**What is asked**. Put the lines of the records below into a JSON list of strings, one string per line, with blank lines skipped and the pictures left out. Begin at the line that contains "You are a GUI" and stop after the last line of the records.

**Provided records**.
================

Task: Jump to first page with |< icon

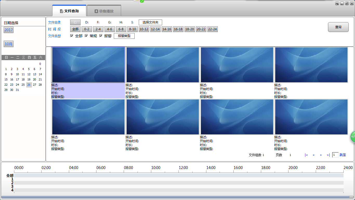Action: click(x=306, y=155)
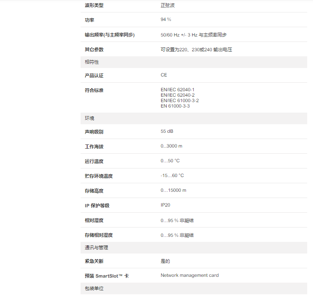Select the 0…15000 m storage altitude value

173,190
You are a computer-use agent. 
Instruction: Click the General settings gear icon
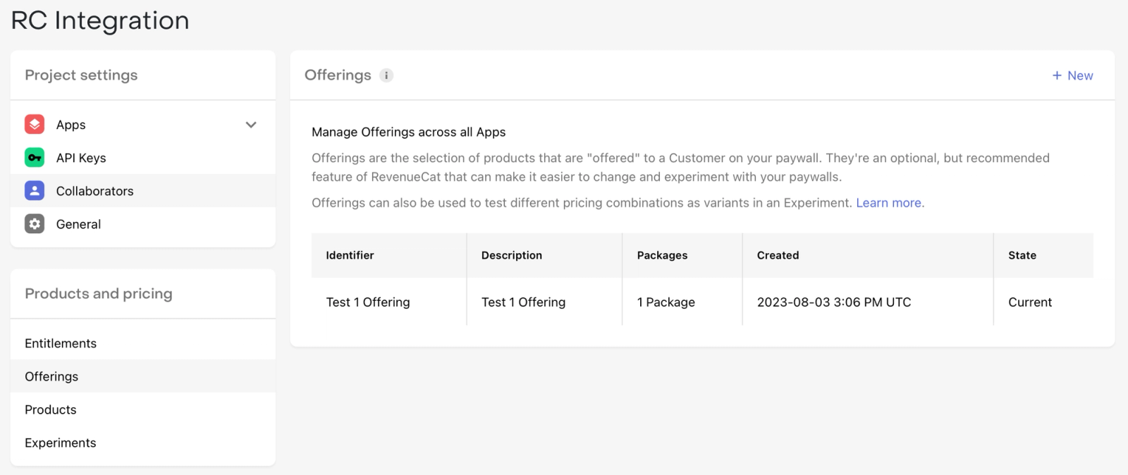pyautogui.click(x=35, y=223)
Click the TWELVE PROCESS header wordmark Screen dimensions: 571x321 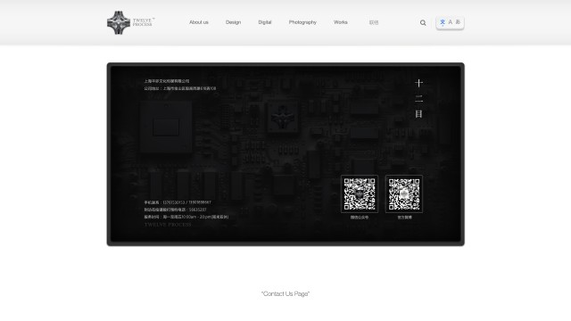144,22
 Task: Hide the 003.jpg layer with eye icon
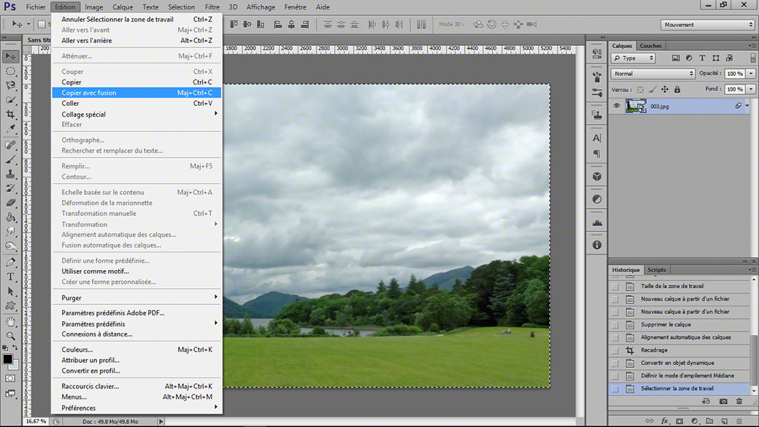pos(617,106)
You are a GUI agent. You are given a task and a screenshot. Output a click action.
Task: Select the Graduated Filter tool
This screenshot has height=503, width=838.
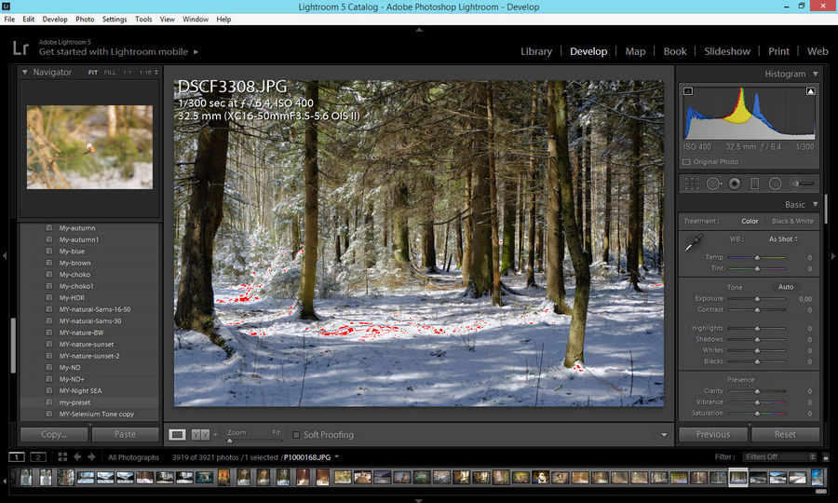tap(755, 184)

================

**Expected answer**.
[
  "You are a GUI agent. You are given a task and a screenshot. Output a click action.",
  "Task: Select the Graduated Filter tool",
  "This screenshot has height=503, width=838.",
  "tap(755, 184)"
]